In three short episodes of the new Hulu series, the creators establish a distinct visual language to speak in an otherwise quiet (and disquieting) tale.

by Brenden Gallagher

by Brenden Gallagher

The first three episode of "The Handmaid's Tale" are streaming on Hulu now

With the critical and popular success of The Handmaid’s Tale, it is hard to imagine Hulu’s new crown jewel not landing near the top of every top ten list and garnering a slew of Emmy nominations. In some ways, the series has all the hallmarks of a prestige television homerun. Anchored by Mad Men’s Elizabeth Moss, run by television veteran Bruce Miller, and based on beloved source material from luminary Margaret Atwood, the show was always destined for success.

And while the creative team is top notch, the project didn’t materialize without challenges. One of the biggest obstacles they faced is a strange one for a television show: the characters don’t talk very much. In the totalitarian dystopia of Gilead, women are little more than slaves and the population is held firm under the iron boot of religious zealotry. With characters limited in what they can say and how they can say it, The Handmaid’s Tale is forced to rely on voice over and visual language to tell its full story.

The Building Blocks of Visual Language

One of the most underrated aspects of cinematic language is simplicity. Although Reed Morano, the cinematographer-turned-director of the series’ first three episodes, earned the chance to helm the project after turning in a 64-page lookbook, she based her directorial approach on some very simple visual building blocks that she shapes into an elegant cinematic narrative. In the land of Gilead — a theocracy carved out of what was once the eastern United States — societal castes are denoted by uniforms. Handmaids, women who are little more than surrogates, wear red. Their mistresses, who serve as wives to high ranking commanders, wear green. Marthas, the servants, wear pale greys, greens, and browns. Aunts, female religious enforcers, wear harsh browns. As far as the men are concerned, soldier, guards, and police are combined into one force, and they wear all black. Commanders, the male leaders, dress in formal wear, but keep to similarly harsh blacks, blues, and browns. In short, you know who who’s coming a mile away.

In approaching the visual style of the pilot, Morano contrast two distinct cinematic approaches. She told the New York Times, “I wanted to do a lot of extremes. I wanted to do intimate, hand-held shots with Elisabeth [Moss] but I also really wanted to do these formal compositions, so I would be mixing strict compositions with some verite-style shooting.” While some of the scenes are shot with a close, hand-held style, others linger on careful compositions. Of these scenes Moreno said, “The look is very symmetrical. Expressive. Composed and strict frame in Gilead.” This is where these various costumes come in handy.

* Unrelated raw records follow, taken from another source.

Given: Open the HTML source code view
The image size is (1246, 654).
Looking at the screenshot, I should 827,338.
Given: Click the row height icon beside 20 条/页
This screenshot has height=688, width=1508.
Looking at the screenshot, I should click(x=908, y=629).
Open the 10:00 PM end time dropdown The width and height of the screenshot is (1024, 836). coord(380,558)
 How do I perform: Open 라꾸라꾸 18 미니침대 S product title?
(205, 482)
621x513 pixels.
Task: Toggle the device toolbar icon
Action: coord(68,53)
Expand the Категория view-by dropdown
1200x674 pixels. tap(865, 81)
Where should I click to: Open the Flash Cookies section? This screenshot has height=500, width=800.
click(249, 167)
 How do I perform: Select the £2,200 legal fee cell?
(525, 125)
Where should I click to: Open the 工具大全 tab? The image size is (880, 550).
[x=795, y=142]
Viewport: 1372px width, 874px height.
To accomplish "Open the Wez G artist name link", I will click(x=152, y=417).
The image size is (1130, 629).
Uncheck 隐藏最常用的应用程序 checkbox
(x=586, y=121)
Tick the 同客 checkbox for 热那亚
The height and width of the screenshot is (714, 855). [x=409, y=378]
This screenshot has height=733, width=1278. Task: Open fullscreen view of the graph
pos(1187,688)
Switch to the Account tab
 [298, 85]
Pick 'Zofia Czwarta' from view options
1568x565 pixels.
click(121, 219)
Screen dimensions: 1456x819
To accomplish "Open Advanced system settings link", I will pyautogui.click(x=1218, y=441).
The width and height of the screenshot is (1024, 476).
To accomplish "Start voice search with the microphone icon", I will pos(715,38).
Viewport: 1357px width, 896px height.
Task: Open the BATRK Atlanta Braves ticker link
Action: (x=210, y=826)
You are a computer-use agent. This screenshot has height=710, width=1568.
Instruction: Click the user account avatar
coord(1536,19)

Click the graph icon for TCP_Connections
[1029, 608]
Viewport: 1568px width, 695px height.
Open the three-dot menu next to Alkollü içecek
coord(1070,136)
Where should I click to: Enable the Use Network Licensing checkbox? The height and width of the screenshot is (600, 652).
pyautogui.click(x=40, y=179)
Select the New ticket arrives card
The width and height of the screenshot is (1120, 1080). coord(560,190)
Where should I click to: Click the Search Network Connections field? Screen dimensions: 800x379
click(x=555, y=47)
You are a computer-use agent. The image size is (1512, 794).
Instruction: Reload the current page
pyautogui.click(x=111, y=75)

Developing Language Through Repetition

The power dynamics are very clear in Gilead: Commanders are at the top of the heap, then lesser men enforce the will of the theocratic state. Below the men are the women, with the aristocratic mistresses wielding the most power, then the Aunts who act as enforcers toward other women, then the Marthas and childbearing Handmaids below. This is a clear social dynamic, but also a new world order, and to really understand the stakes of the series, the order has to be imprinted on the audience early and often. Morano deploys three very simple cinematic concepts over and over again to illustrate the power dynamics between the social classes.

Characters' Relationships to Each Other

Throughout the first three episodes, Morano makes the most of shots featuring more than one class of character. In this shot (above), the relationship between the mistresses and the handmaids is made abundantly clear. The handmaid (Moss) is buried deep in the frame and the mistresses dominate.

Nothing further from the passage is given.